The data =>
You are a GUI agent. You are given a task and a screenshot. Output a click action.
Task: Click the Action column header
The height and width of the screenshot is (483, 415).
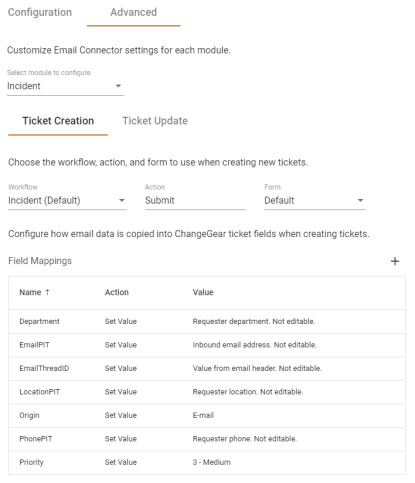click(x=117, y=292)
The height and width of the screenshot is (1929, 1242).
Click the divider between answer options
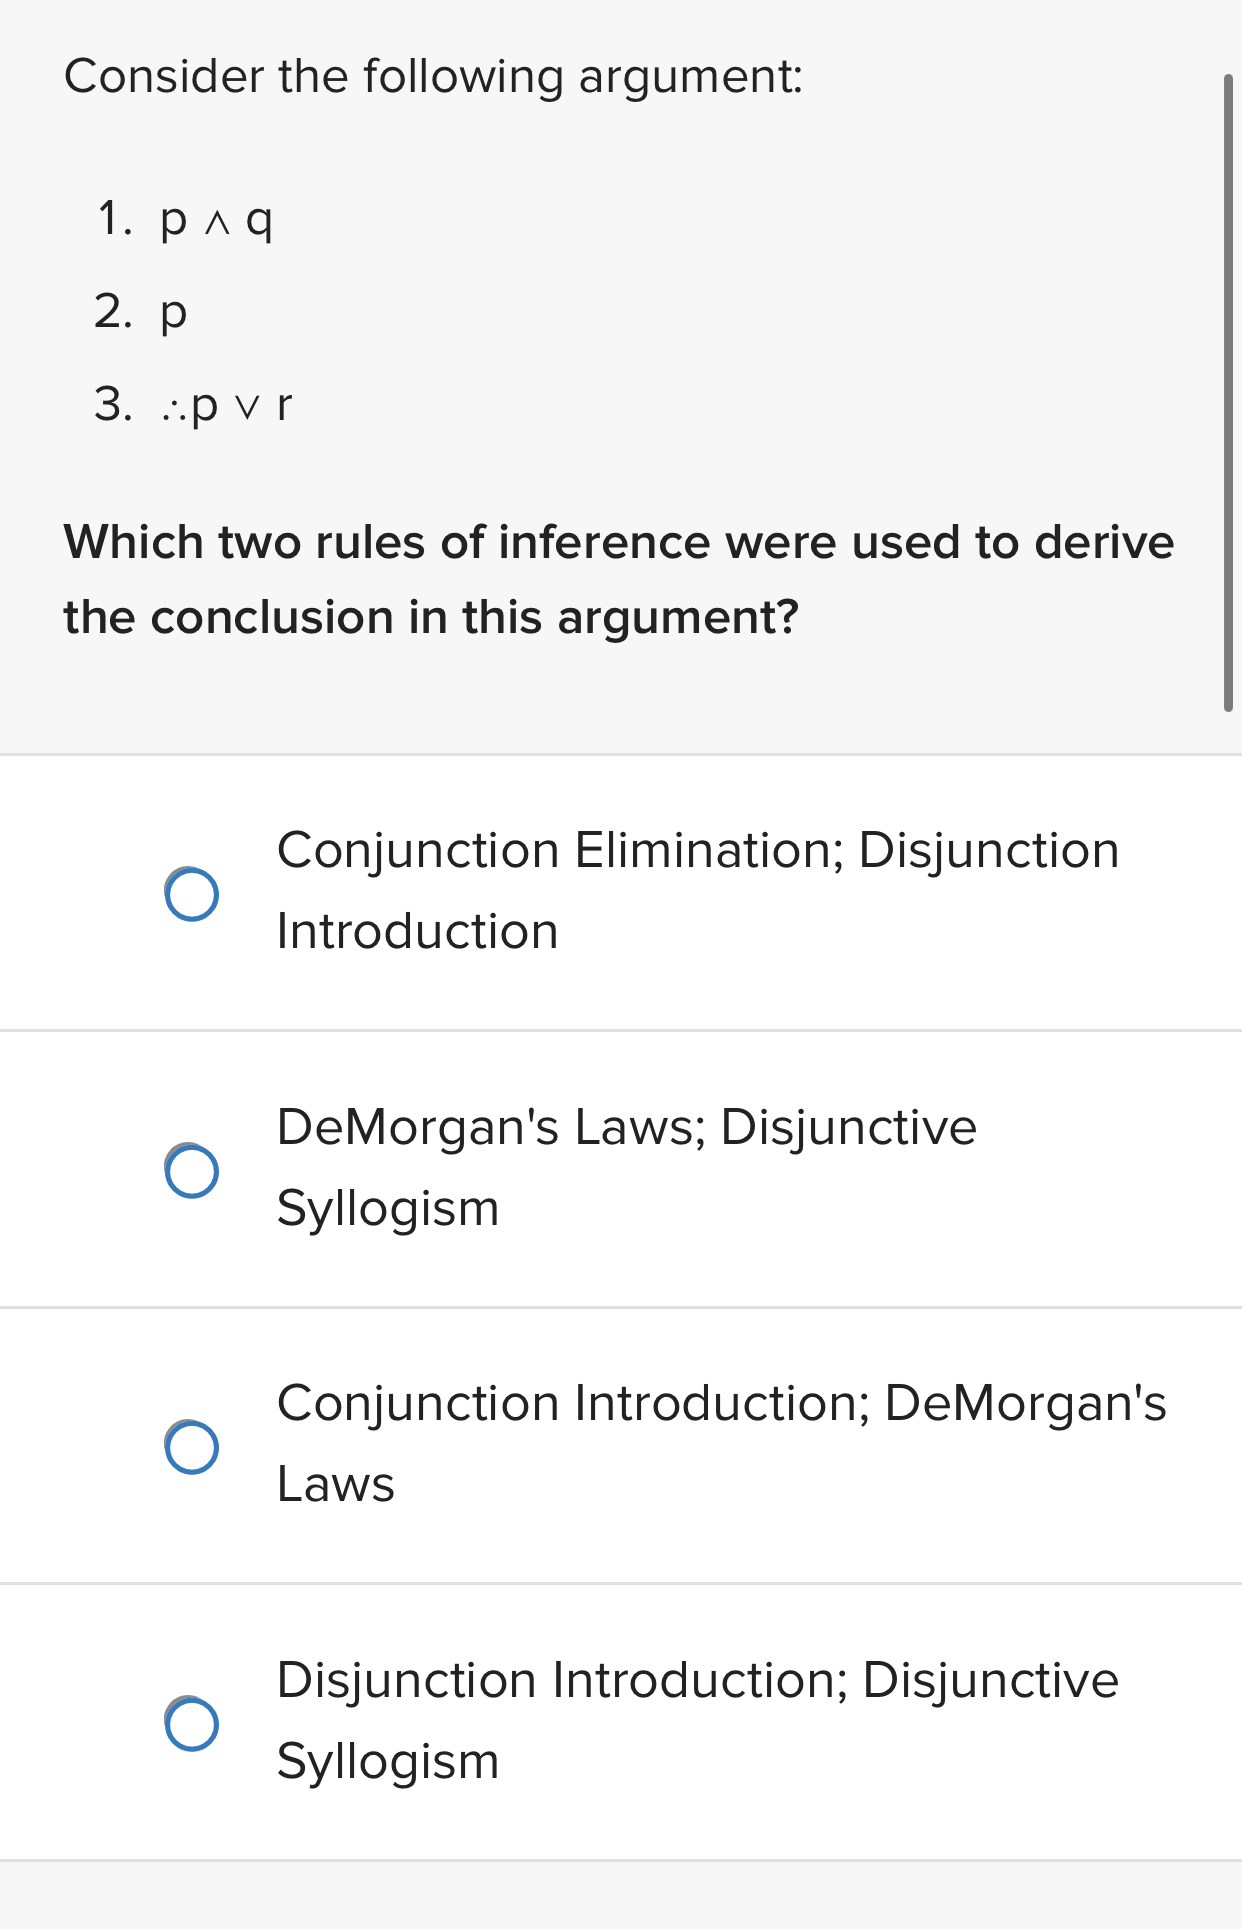[621, 1029]
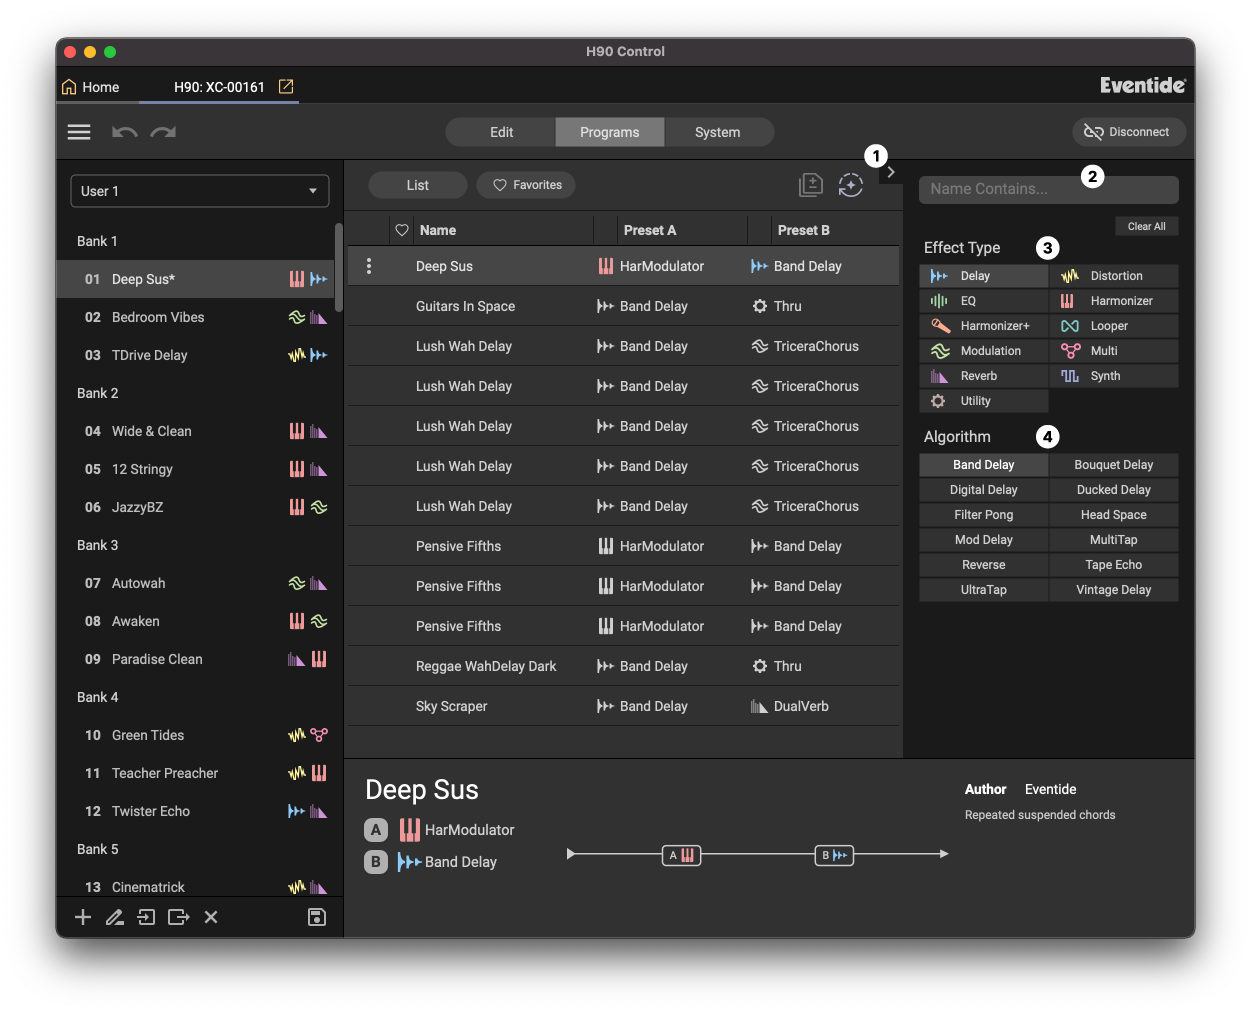Screen dimensions: 1251x1012
Task: Click the X delete icon below program list
Action: click(211, 917)
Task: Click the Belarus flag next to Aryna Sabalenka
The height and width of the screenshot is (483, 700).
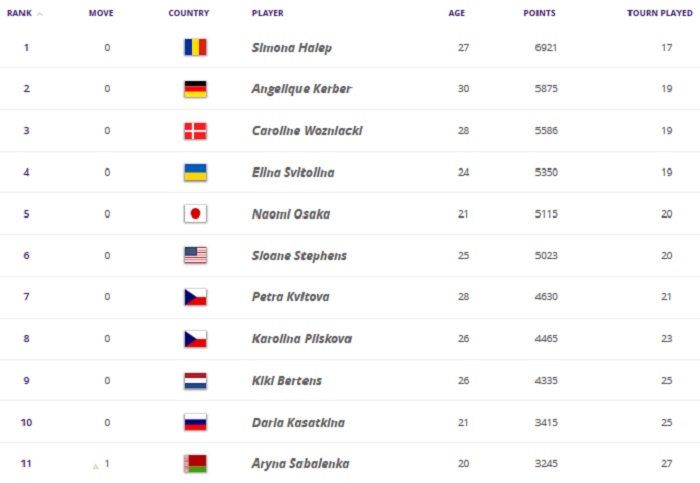Action: [x=195, y=463]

Exercise goal => Give back the listing exactly, without a single picture.

Written response =>
You are a GUI agent. You are given a task and a screenshot. Output a click action.
Task: Click the Action column header
The height and width of the screenshot is (483, 415).
click(x=117, y=292)
The height and width of the screenshot is (1929, 1242).
Click the divider between answer options
[621, 1029]
Screen dimensions: 1251x1012
Task: Click the X delete icon below program list
Action: click(211, 917)
Task: Click the Belarus flag next to Aryna Sabalenka
The height and width of the screenshot is (483, 700).
Action: [x=195, y=463]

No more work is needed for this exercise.